The reversible carbonation of magnesium oxide represents a promising route for efficient CO2 capture and storage. The uptake capacity can be significantly enhanced by the presence of molten alkali nitrate and carbonate promoters such as NaNO3 and Na2CO3. Yet, the mechanistic role of these promoters in accelerating CO2 uptake remains insufficiently understood. Here, by combining electron microscopy with X-ray diffraction, we elucidate the sequence of carbonation reactions occurring at the interface between liquid NaNO3, gaseous CO2, and a single-crystalline MgO substrate. We identify Na2Mg(CO3)2 as a transient precursor phase that dominates the early stages of carbonation and persists as a key intermediate supplying growth species for the MgCO3 product.
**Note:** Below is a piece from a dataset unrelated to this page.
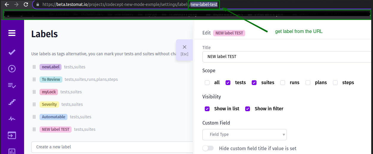Click the checkmark Tests sidebar icon
Image resolution: width=373 pixels, height=154 pixels.
[12, 52]
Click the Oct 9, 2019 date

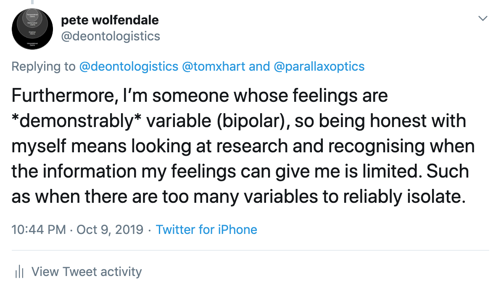[109, 230]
The phase evolution follows an interface-coupled dissolution-precipitation pathway within a thin interfacial NaNO3 layer, where local dissolution of Na2Mg(CO3)2 is directly coupled to the precipitation of MgCO3. These insights into the coupling of CO2 uptake, Mg2+/O2- dissolution, supersaturation in the molten promoter, and precipitation across different stability regimes advance the fundamental understanding of nonequilibrium phase dynamics in molten salt-promoted carbonation.